Prove that if $V$ is a simple R-module, then $End_R(V)$ is a division ring.
$proof:$
Let $\gamma \in end_R(V)$. Then $\gamma: V \rightarrow V$ is injective because $ker(\gamma) \leq V$ and so $ker(\gamma)=0$.
Thus $\gamma^{-1} : \gamma(V) \rightarrow V$ is a r-module homomorphism such that $\gamma^{-1} \gamma(v) = v$ $\forall v \in V$. Also, we can extend $\gamma^{-1}$ to all of $V$ by maknig $\gamma^{-1}(v)=0$ $\forall v \in V - \gamma(V)$
Therefore, the extension of $\gamma^{-1}$ from $\gamma(V)$ to all of $V$ is an element of $End_R(V)$ and is a left inverse for $\gamma$. Thus $End_R(V)$ is a division ring.

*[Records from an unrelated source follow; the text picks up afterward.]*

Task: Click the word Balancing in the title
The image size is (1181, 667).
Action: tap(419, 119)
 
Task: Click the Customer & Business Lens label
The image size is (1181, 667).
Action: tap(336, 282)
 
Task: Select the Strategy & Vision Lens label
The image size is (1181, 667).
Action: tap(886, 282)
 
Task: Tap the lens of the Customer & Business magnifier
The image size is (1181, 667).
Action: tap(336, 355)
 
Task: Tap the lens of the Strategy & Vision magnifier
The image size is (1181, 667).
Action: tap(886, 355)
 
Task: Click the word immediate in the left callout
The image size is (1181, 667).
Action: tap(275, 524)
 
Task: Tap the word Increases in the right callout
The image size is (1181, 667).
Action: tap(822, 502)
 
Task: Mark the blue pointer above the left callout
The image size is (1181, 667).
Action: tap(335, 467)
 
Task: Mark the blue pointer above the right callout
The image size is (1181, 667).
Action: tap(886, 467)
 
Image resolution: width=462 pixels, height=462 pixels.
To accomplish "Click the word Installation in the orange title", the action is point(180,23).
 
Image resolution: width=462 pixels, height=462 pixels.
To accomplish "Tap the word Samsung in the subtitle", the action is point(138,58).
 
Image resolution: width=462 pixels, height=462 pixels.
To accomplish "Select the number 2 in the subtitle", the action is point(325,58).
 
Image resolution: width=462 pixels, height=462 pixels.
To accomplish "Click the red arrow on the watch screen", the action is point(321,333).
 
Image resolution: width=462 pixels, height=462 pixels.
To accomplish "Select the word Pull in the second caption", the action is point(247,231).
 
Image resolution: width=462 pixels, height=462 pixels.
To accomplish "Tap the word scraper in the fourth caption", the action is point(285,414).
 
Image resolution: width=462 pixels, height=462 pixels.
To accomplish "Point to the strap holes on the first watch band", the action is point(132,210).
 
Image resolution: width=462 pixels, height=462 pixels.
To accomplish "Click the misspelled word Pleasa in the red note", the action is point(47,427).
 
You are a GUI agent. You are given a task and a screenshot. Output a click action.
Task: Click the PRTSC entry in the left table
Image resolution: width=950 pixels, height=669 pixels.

We don't need to do any extending of $\gamma^{-1}$ from $\gamma(V)$ to $V$ since $\gamma(V)=V$. The image of a homomorphism is a submodule, so if $V$ is simple and $\gamma$ is not the zero homomorphism then $\gamma(V)=V$, so $\gamma$ is surjective and we are done. Other than that the proof is good.